DATA SECTION:
^^^^
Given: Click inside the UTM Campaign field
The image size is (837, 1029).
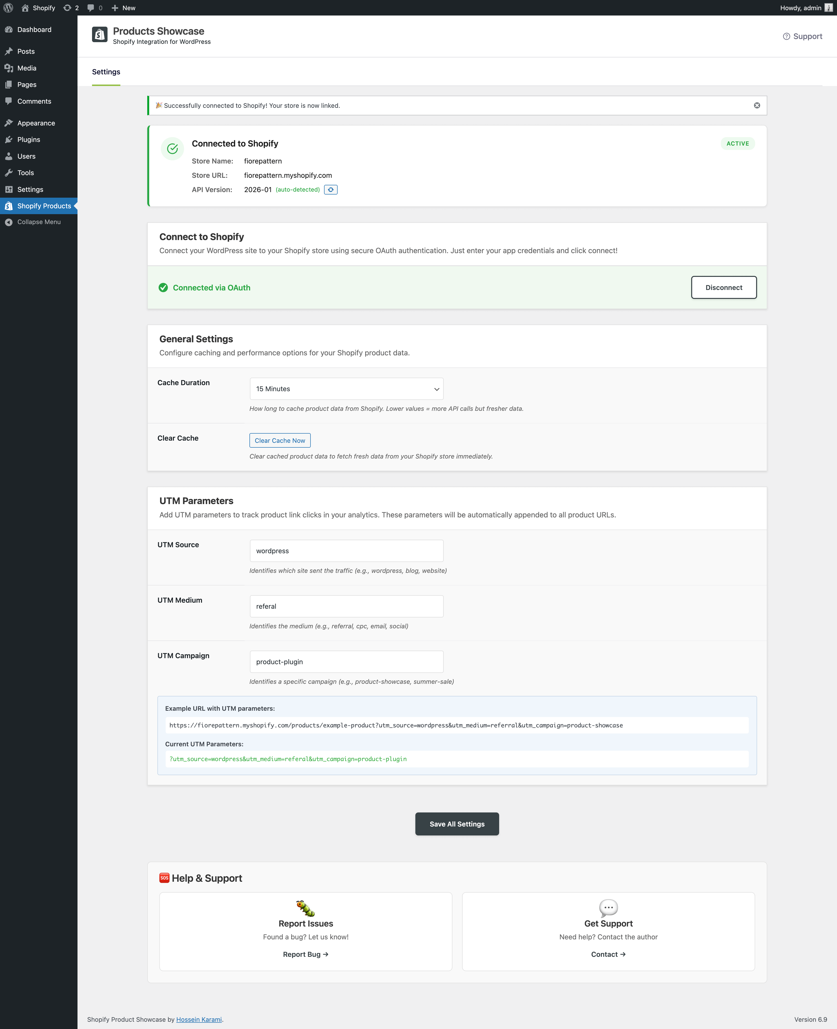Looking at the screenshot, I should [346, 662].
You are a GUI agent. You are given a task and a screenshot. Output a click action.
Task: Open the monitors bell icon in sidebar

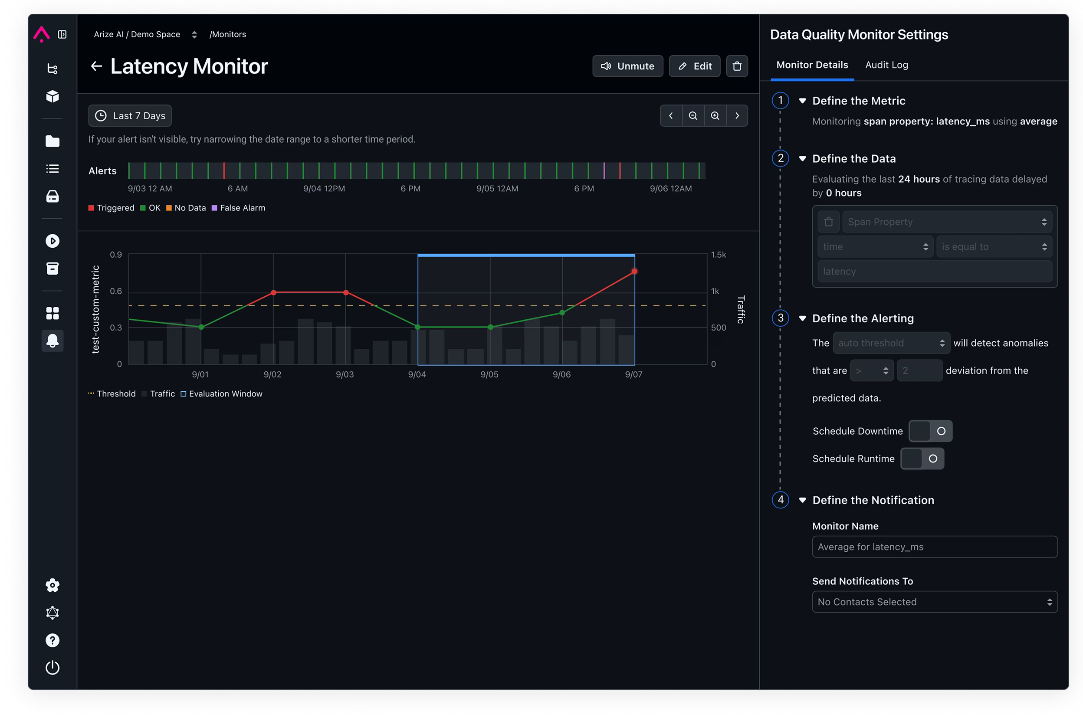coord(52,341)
^^^^
EXERCISE OBJECTIVE: Reproduce the listing exactly. Do not include its images.

WRITTEN SOLUTION:
Given: Click inside the UTM Campaign field
The image size is (837, 1029).
Looking at the screenshot, I should [346, 662].
You are a GUI agent. You are given a task and a screenshot. Output a click action.
Task: Open the monitors bell icon in sidebar

coord(52,341)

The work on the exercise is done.